- **Excerpted passage**:
Friday, July 24, 2009

Stack verus Queue: Your Brain & Things

In planning tasks take note of two different ways of placing items on a waiting list: stacking or queuing them.

We are all familiar with both. We go to the grocery store, and wait in a line (queue) to pay for our items. We have a pile of paper work on our desk, when we get something new we place it on top.

The order of clearing stacks and queues are opposite: in a queue it is first in, first out. In a stack it is first in, last out. In queues things flow through, in stacks they pile up and we have to dig down to the bottom.

So here is the important thing - our brains tend to act as stacks: the latest idea we have goes on top of prior things. This can be quite bad, since our memories are faulty it is similar to having a bunch of "to do" notes in a messy pile with disappearing ink on them. If we stack too much on there, by the time we dig back down the note is useless to us. Opportunity lost. Our brains stack projects and ideas that are written in disappearing ink leading to loss opportunities - we must find tools to help prevent loss of good ideas, losing focus and dropping what should be high priority tasks, and act on what is important now while saving good projects to think about for the future.

- **Provided material**:
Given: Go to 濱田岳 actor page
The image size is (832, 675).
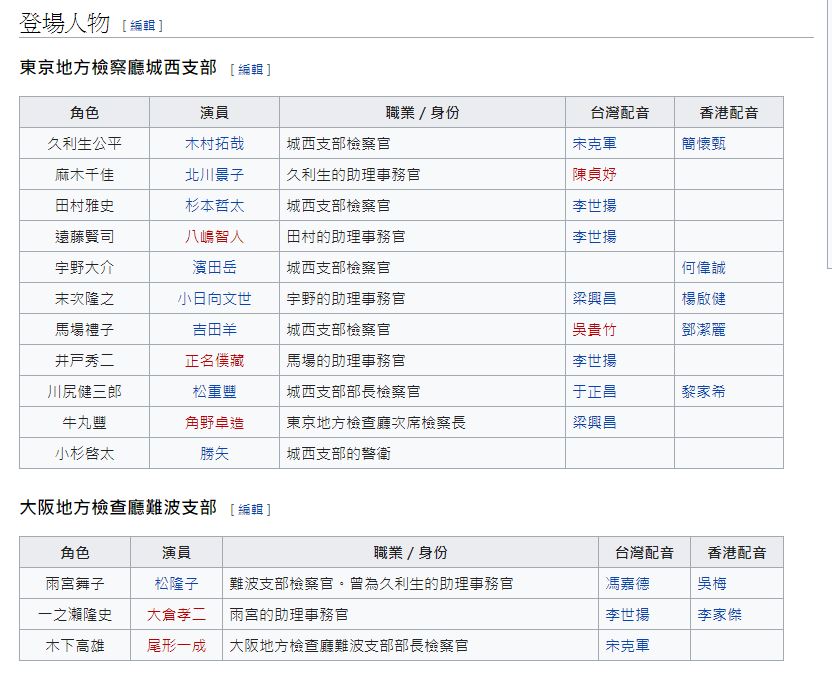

- **Stated task 1**: From the post on stacks and queues, reproduce everything from "Friday, July 24, 2009" down to "or queuing them." word for word.
- **Stated task 2**: Write what comes next in the post about stacks, queues, and the brain, picking up after its last sentence.

- **Final answer 1**:
Friday, July 24, 2009

Stack verus Queue: Your Brain & Things

In planning tasks take note of two different ways of placing items on a waiting list: stacking or queuing them.

- **Final answer 2**:
The classic approach to confronting this reality is to make a schedule in a calendar, ensuring we queue the important things and get them done. This is helpful. But how about all those "neat" ideas, stuff we want to do, projects to stew on? We need to store those, get them out of our mind so we don't forget them, and so we don't waste resources thinking about them without progressing them forward. You can have an "idea box", a note book, etc. to collect them - but this is far from ideal, now you have two separate processes to help manage your ideas.

I have found a nice tool that seems to take our brains "stack and lose" problem into account in a clean and easy to use manner: "things". The idea is simple: sticky notes, that can be tagged (for searching and ordering), placed in project folders, and have "to do on/by" stamps on them. Basically you take what your brain normally does - a bunch of ideas & thoughts - and you digitally capture them, allowing the computer to sort, slice, dice, put into a time sequence, store once done for documentation, rank by priority, etc. etc. Things is your brain, without the loss of persistence.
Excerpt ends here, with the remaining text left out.